10.1098/rsob.180091 ◽

2019 ◽

Vol 9 (4) ◽

pp. 180091 ◽

Cited By ~ 2

Author(s):

Lisha Yu ◽

Xiaojing Yang ◽

Bo Ma ◽

Hanjie Ying ◽

Xuejun Shang ◽

...

Keyword(s):

Arachidonic Acid ◽

Cytochrome P450 ◽

Metabolic Network ◽

P38 Mapk ◽

Sperm Motility ◽

Seminal Plasma ◽

Metabolic Pathways ◽

Mitogen Activated Protein Kinase ◽

Mapk Activation

Asthenozoospermia is a common cause of male infertility, the aetiology of which remains unclear in 50–60% of cases. The current study aimed to characterize metabolic alterations in asthenozoospermic seminal plasma and to explore the signalling pathways involved in sperm motility regulation.
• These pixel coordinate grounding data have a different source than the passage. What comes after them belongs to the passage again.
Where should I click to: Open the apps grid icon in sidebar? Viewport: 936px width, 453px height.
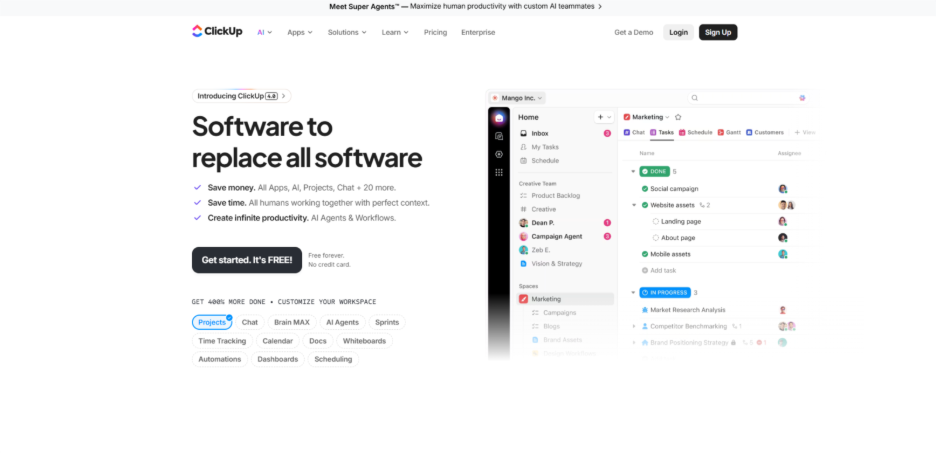click(x=499, y=172)
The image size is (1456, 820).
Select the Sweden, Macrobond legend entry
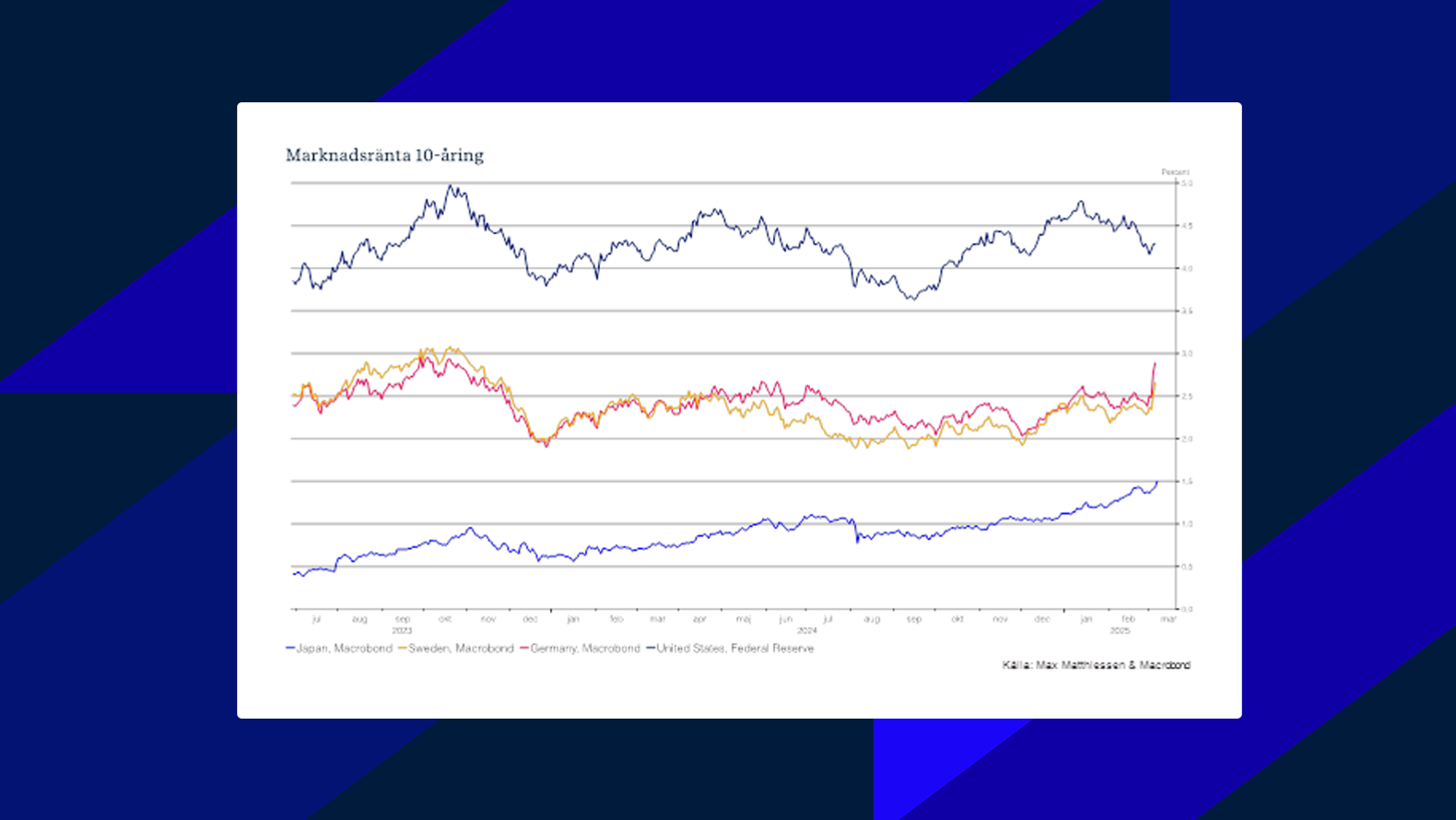tap(461, 649)
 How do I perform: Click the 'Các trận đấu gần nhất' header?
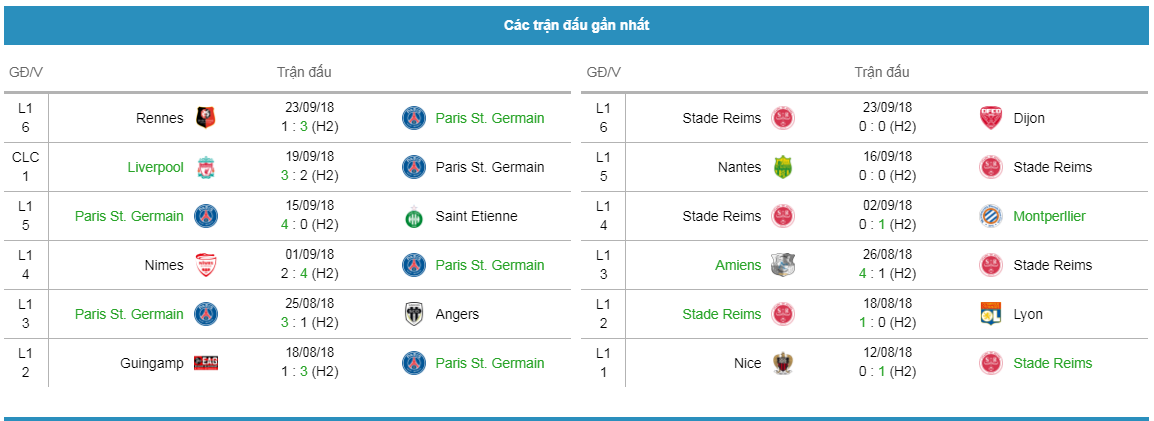576,26
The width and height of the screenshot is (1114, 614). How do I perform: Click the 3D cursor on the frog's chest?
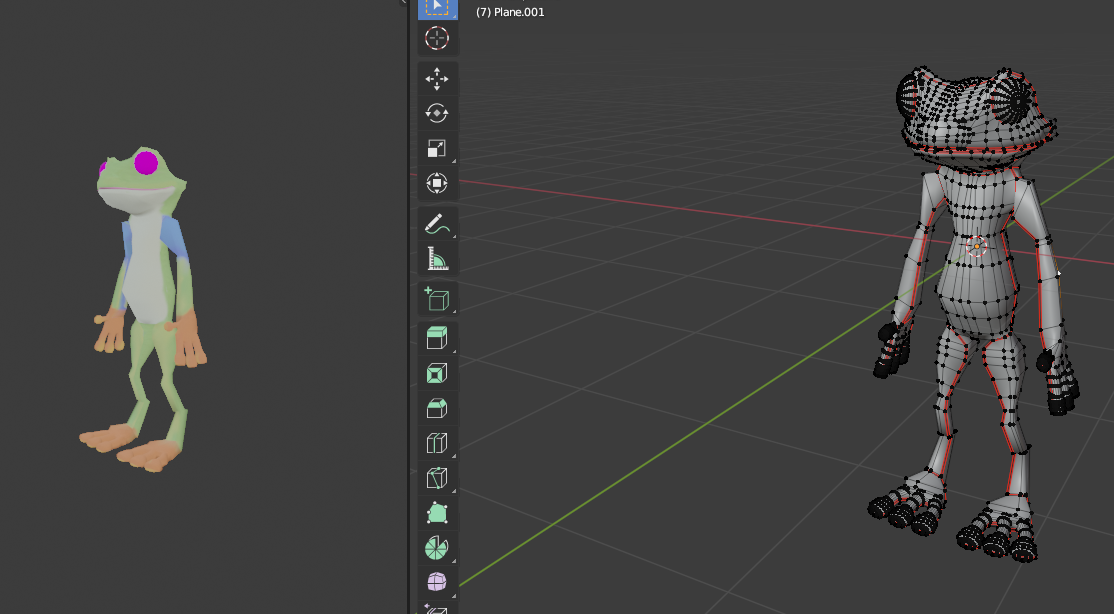tap(977, 246)
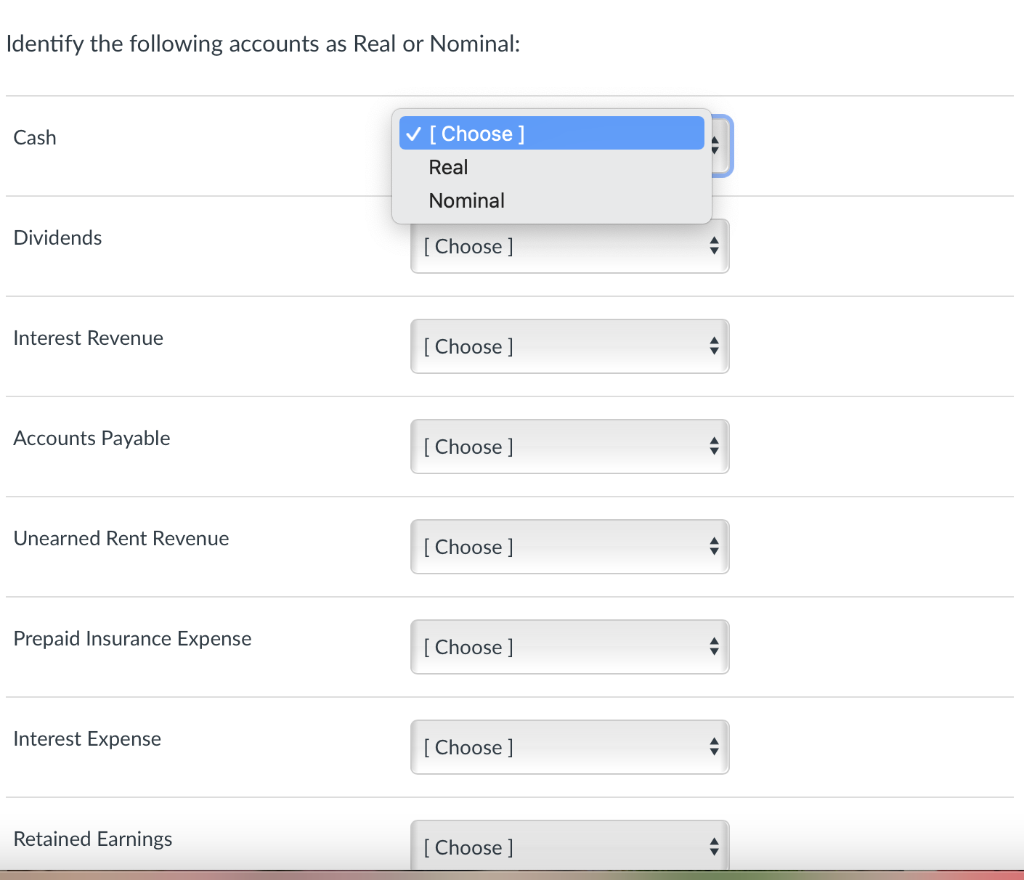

At first, high-performance liquid chromatography–electrospray ionization–tandem mass spectrometry was used to detect the targeted metabolic network of arachidonic acid (AA). Metabolomic multivariate data analysis showed significant distinction of AA metabolites between asthenozoospermic and healthy seminal plasma. AA as well as its lipoxygenase (LOX) and cytochrome P450 metabolites were found to be abnormally increased, while cyclooxygenase (COX) metabolites were complicatedly disturbed in asthenozoospermic volunteers compared with those in healthy ones. In vitro experiments and western blot analysis of sperm cells revealed a decrease in sperm motility and upregulation of sperm phosphor-P38 induced by AA. P38 inhibitor could increase AA-reduced sperm motility. Also, all the inhibitors of the three metabolic pathways of AA could block AA-induced P38 mitogen-activated protein kinase (MAPK) activation and further improve sperm motility. We report here for the first time that an abnormal AA metabolic network could reduce sperm motility via P38 MAPK activation through the LOX, cytochrome P450 and COX metabolic pathways, which might be an underlying pathomechanism of asthenozoospermia.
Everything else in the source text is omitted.